**DIRECTIONS FOR THIS TASK**
All lines of the material that contain "logo" must be copied out.

**AVAILABLE RECORDS**
Content starts

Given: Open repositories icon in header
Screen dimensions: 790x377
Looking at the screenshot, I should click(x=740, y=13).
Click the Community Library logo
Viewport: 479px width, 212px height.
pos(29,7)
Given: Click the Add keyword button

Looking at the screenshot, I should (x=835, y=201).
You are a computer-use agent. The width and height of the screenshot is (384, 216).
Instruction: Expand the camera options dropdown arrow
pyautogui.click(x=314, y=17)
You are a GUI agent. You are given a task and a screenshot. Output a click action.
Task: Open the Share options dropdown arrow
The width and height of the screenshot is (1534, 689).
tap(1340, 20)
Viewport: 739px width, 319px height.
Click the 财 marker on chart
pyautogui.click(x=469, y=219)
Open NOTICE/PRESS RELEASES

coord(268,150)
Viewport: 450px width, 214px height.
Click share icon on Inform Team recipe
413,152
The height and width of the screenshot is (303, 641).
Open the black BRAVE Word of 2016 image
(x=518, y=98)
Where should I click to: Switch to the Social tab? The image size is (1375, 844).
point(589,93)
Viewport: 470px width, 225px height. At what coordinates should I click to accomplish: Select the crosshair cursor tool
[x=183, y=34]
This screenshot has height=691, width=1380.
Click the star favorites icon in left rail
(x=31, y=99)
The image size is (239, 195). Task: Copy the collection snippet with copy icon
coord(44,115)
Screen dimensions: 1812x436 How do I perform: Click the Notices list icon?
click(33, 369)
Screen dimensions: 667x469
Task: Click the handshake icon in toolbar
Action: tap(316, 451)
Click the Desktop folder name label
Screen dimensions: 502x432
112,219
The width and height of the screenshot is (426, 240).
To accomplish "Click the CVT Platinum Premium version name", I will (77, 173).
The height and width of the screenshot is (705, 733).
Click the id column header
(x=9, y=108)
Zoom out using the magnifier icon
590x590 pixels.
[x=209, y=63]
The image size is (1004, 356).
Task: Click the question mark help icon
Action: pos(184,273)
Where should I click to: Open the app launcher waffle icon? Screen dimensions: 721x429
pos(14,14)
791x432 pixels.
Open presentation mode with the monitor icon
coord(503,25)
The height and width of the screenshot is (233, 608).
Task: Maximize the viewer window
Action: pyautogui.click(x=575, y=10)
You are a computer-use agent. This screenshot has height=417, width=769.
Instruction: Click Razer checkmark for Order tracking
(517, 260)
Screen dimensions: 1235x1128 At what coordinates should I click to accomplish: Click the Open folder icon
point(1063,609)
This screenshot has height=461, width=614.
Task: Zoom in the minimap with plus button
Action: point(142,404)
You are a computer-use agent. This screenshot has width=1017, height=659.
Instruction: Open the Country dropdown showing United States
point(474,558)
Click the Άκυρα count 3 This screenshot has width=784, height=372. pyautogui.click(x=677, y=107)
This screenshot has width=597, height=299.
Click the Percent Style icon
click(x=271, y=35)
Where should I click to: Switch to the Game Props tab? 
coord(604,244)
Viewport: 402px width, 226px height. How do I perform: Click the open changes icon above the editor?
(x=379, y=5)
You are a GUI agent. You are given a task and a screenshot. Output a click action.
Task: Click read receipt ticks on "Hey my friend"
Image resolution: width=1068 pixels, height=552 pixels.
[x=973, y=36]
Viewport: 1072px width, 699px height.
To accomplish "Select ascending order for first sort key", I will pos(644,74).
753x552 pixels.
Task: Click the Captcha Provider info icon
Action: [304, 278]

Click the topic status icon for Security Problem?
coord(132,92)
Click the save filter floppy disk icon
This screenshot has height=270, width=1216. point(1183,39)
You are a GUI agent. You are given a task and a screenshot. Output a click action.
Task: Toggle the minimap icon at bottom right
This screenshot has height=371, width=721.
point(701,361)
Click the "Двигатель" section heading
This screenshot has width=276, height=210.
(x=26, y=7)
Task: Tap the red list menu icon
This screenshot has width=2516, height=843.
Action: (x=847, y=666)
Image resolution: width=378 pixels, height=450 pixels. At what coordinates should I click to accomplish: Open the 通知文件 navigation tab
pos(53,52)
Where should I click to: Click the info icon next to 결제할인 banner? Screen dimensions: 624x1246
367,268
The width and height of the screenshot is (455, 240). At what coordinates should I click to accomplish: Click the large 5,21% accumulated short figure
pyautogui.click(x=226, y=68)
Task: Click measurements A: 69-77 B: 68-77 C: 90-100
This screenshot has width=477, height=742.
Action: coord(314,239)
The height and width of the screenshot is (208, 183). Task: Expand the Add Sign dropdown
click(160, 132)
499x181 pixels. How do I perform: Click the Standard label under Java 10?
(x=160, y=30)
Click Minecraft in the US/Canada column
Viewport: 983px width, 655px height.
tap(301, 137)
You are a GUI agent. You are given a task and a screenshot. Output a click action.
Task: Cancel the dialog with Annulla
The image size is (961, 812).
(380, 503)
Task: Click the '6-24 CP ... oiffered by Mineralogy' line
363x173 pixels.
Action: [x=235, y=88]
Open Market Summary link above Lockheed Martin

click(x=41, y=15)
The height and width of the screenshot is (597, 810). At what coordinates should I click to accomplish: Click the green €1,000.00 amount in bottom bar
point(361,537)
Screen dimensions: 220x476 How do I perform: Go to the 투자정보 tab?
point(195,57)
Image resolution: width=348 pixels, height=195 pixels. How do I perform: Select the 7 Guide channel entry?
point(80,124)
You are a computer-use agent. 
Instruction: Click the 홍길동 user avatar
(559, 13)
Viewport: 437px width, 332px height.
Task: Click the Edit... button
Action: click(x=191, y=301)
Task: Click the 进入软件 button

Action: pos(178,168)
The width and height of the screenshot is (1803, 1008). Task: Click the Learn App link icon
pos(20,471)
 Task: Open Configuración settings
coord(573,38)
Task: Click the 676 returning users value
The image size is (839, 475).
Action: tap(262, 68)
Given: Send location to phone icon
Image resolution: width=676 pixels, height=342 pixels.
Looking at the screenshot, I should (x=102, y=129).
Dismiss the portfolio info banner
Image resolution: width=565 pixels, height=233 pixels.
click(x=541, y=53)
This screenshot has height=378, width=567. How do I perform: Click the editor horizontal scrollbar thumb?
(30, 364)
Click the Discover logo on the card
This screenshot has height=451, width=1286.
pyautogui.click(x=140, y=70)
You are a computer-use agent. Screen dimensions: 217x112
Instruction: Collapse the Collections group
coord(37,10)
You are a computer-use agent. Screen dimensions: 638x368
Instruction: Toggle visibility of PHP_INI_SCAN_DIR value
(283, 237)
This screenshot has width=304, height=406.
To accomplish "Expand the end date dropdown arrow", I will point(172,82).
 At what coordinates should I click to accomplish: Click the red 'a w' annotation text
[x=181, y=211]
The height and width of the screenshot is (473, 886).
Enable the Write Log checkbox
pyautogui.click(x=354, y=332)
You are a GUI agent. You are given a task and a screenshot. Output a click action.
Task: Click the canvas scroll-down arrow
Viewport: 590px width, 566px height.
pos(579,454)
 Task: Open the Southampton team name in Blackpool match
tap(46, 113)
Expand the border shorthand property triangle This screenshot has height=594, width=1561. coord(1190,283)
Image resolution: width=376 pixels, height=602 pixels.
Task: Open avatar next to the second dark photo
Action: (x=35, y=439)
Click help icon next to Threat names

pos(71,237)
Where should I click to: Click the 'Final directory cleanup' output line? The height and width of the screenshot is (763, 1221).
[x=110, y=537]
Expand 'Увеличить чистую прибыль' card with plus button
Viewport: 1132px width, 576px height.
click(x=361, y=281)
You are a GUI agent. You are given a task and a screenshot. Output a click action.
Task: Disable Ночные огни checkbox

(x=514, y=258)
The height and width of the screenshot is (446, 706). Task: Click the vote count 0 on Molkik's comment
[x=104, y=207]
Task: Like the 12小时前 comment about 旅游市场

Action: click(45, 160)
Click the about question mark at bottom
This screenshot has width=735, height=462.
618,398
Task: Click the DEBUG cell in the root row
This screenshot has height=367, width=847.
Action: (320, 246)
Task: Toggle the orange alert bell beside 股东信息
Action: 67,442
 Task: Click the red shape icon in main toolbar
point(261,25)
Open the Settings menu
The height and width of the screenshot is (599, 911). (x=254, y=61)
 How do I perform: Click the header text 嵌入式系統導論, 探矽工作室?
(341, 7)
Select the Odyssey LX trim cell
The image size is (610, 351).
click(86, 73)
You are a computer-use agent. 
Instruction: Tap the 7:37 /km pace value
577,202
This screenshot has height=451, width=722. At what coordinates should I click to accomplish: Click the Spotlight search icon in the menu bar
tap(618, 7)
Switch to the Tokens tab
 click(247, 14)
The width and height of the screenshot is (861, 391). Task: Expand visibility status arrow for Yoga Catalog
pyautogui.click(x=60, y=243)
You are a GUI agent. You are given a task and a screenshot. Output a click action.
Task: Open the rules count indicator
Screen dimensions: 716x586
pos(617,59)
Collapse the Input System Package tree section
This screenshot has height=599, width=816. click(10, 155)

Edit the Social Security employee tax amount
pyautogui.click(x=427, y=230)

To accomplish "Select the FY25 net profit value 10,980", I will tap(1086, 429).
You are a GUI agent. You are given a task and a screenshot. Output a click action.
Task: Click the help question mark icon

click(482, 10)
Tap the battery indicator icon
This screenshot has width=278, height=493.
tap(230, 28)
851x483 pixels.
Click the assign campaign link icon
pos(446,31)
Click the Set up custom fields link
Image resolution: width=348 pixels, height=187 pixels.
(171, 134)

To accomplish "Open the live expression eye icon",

Content ends

**WRITTEN SOLUTION**
Click the Community Library logo
Click the Discover logo on the card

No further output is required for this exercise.